Natürlich wünscht sie sich all die Freiheit, die wir haben und wir verzweifeln wieder mal dabei ihr zu helfen.

Mashad

Mänu ist von sechs Uhr morgens bis zwölf Uhr in der Nacht unterwegs um noch so viel wie möglich mitzunehmen. Mashad scheint nicht so begeistert vom Hostel-Alltag und widmet sich dankbar der Betreuung. Wenn sie fürs Zmorge im Hostel verantworlich ist, zieht sie zuvor mit Mänu los um einzukaufen. Die beiden bleiben zum Zmorge in einem Etablissement hängen, wo Schafskopf serviert wird. Martina und ich warten unterdessen im Hostel hungrig auf die beiden, doch bei den Schilderungen von gekochtem Gehirn und Augen nach ihrer Rückkehr reduziert sich unser Appetit etwas. Mashad scheint sich schnell für neues zu begeistern, und der Iran schränkt sie natürlich in jeder Hinsicht ein. Kurz nachdem wir weiterradeln, macht sie eine Reise in den Oman, in der Hoffnung dort bei einem Freund in dessen Hostel unterzukommen und dort zu arbeiten. Ihren Eltern wird sie davon natürlich nichts sagen. Bis dahin aber organisiert sie für die Gäste private Partys und bereitet super Zmorge für uns.

Taxi Teheran

In der Zwischenzeit haben wir auch Meryems Mann Mehdi kennengelernt. Ein sanfter und gutmütiger Mensch, sein Englisch ist zwar etwas holpriger als Meryems, doch kann er uns auch so bestens zu verstehen geben, dass die iranische Regierung kaputt ist. Zu Beginn kann er kaum glauben, dass wir mit dem Fahrrad unterweigs sein können – alles sei viel zu gefährlich! Wir erklären einmal mehr, dass das nicht stimmt, zeigen ihm Fotos, diskutieren Routen. Er bleibt skeptisch, aber taut langsam auf.
Am Abend bringt er ein paar iranische Filme mit, Meryem startet einen uralten und langsamen Laptop. Nach einigem Gebastel bringe ich das Teil dazu, «Taxi Teheran» mit Originalton und Untertiteln abzuspielen. Die beiden Iraner finden nichts Spezielles an diesem Film, das sei doch normal. Wir sind jetzt schon mehr als einen Monat im Iran und sind daher auch nicht mehr ganz so erstaunt über die dargestellten Lebensumstände, wie wir das einige Monate zuvor wahrscheinlich noch gewesen wären.
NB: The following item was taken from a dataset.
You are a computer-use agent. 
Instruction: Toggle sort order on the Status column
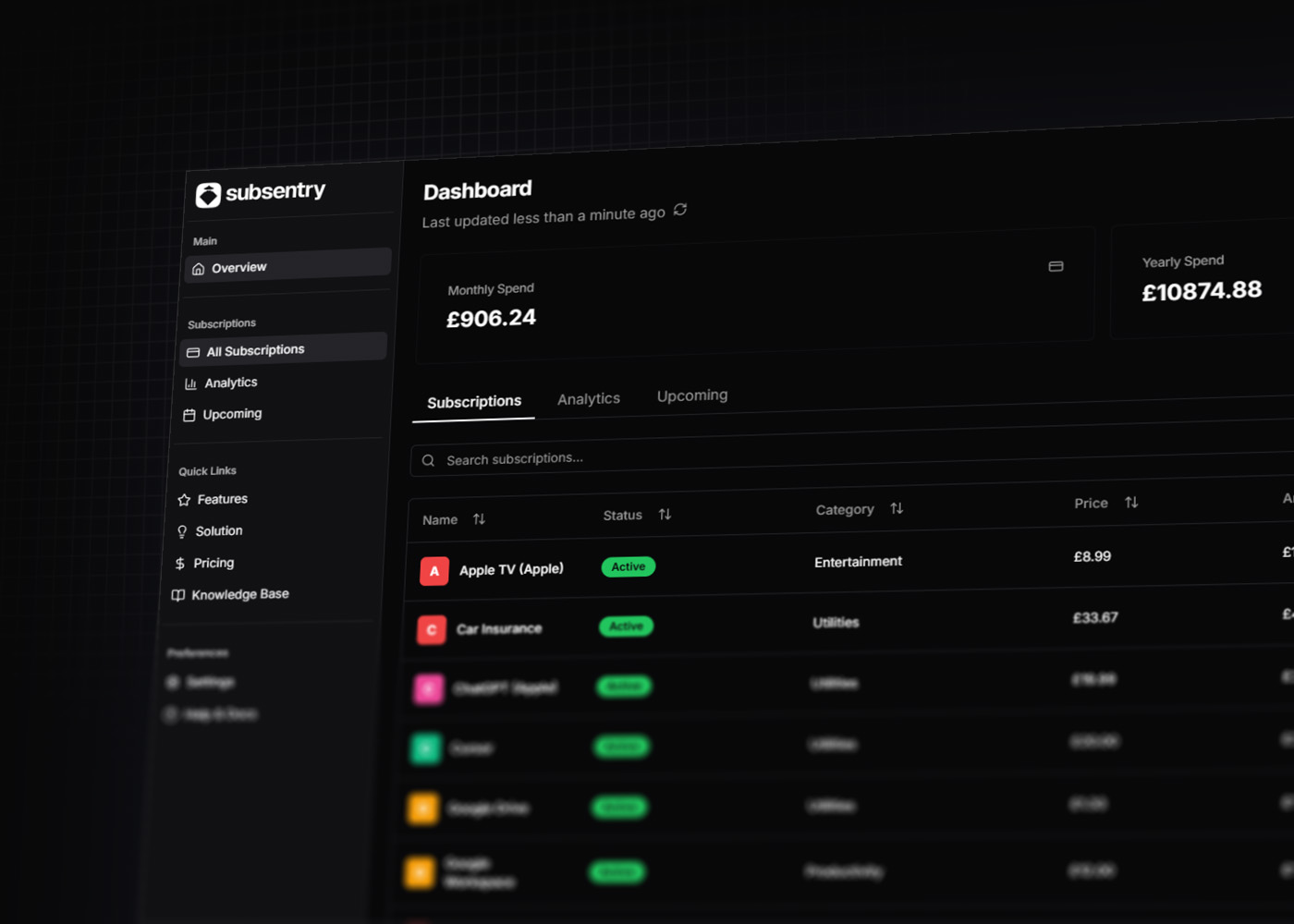pos(665,514)
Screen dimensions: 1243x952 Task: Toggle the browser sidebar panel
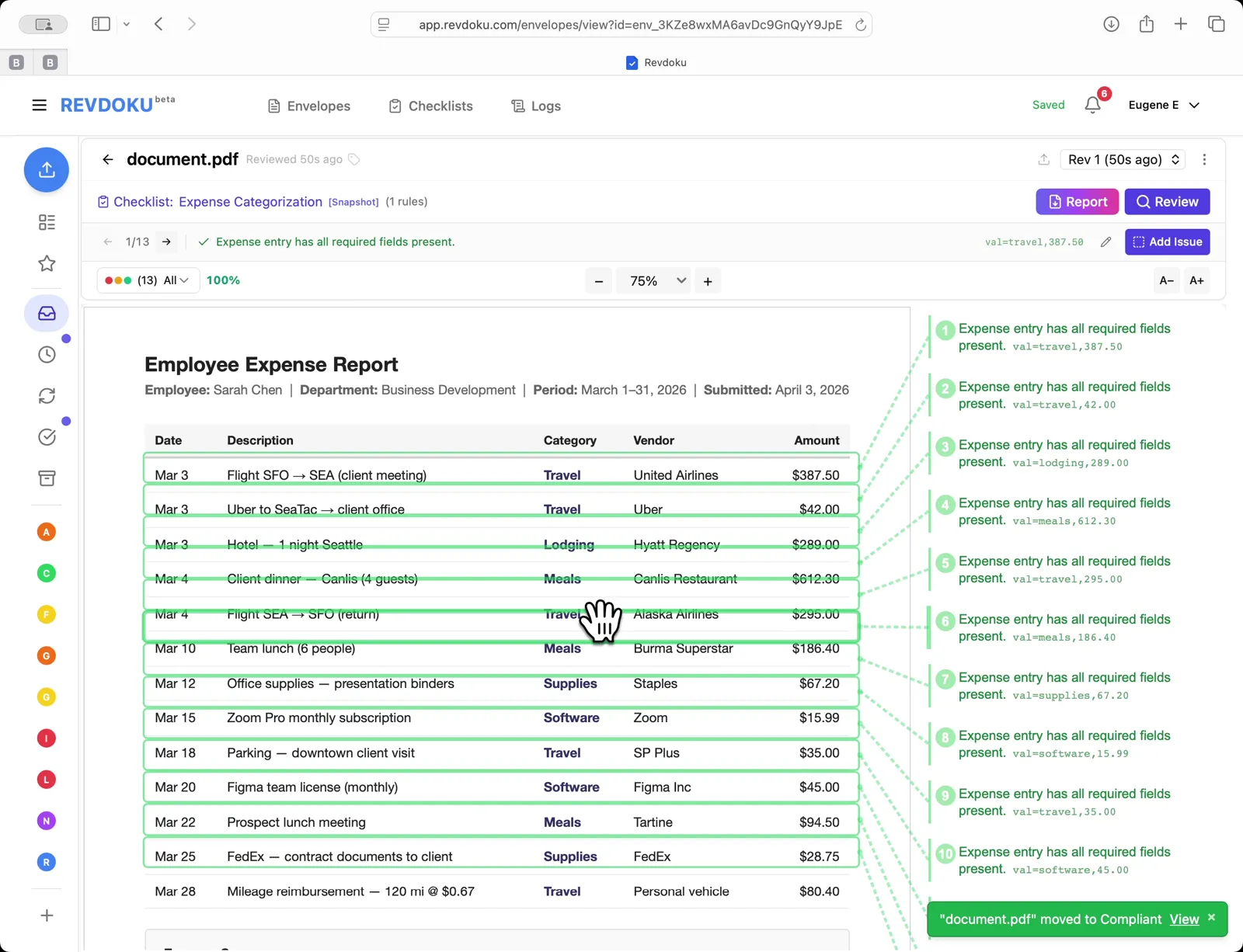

Am nächsten Abend macht Meryem einen inoffiziellen Kochkurs und wir (also hauptsächlich sie) kochen Fesenjan. Zum Essen kommt auch ihre Tochter. Ausnahmsweise. Meryem ist besorgt, weil sich ihre Tochter nur für Mathematik und Informatik interessiert, Stunden am Laptop verbringt und sich im Selbststudium alles beibringt ausser dem normalen Schulstoff. Am liebsten mag sie es, wenn man sie alleine lässt, Meryem und Mehdi schlafen manchmal auch im Hostel damit sie mehr Ruhe hat. Ganz so sehr erstaunt es uns nicht, dass ein sechzehnjähriges Mädchen eventuell nicht an den normalen Schulfächern wie Arabisch und Islam interessiert ist und vor allem etwas lernen will, das ihr später Arbeit im Ausland möglich macht.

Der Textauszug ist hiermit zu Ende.